The recent history of Argentine Intelligence cannot be told without mentioning the figure of Antonio “Jaime” Stiuso. His influence is not explained by a formal position – he has not held one for more than a decade – but by something deeper and more persistent: the control of knowledge, networks and routines that survive changes in government. In the SIDE, names pass; links, files and internal codes remain. Stiuso embodied the operational heart of Intelligence for years. He was the man who accumulated sensitive information, international contacts and political reading skills. When he fell from grace, he not only took his personal history with him: he left a structure that continued to function with its logic. Since then, his figure reappears recurrently, as a reference, as an informal consultation, as a godfather of cadres who continue to be active within the organization.
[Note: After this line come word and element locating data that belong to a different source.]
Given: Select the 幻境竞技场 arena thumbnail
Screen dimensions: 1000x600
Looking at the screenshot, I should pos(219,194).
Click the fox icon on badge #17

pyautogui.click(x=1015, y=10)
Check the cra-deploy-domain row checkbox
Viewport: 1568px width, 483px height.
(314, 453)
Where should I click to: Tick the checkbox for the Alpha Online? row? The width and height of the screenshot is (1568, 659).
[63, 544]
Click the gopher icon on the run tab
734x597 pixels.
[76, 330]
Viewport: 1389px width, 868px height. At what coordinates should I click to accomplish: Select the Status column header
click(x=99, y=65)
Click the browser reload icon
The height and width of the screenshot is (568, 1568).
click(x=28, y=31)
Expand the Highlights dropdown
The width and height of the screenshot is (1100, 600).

This persistence reveals a structural characteristic of the Argentine Intelligence system: its institutional weakness. Each attempt at reform – AFI, interventions, dissolution and return to SIDE – promised to put an end to the past, but ended up reproducing known schemes. The dependence on experienced operators, the lack of new cadres with internal legitimacy and the opacity in the chain of command reinforce the gravitation of figures like Stiuso, even when they are no longer in the organizational chart. The influence is also sustained by the international dimension. For decades, Stiuso built fluid relationships with foreign agencies, a capital that the Argentine State never managed to institutionalize.
When political authorities change, these bridges do not disappear: they are recycled. In a system that needs external cooperation, whoever knows the channels and speaks the language of the trade retains real power. Stiuso’s “ghost” is not just a person: it is a mode of operation. It explains why internal affairs are never completely organized, why formal leadership coexists with informal leadership, why each leak refers to long-standing disputes.
It also exposes a broader problem: the difficulty of building a professional, controlled Intelligence with clear rules, which does not depend on individual figures but on solid institutions.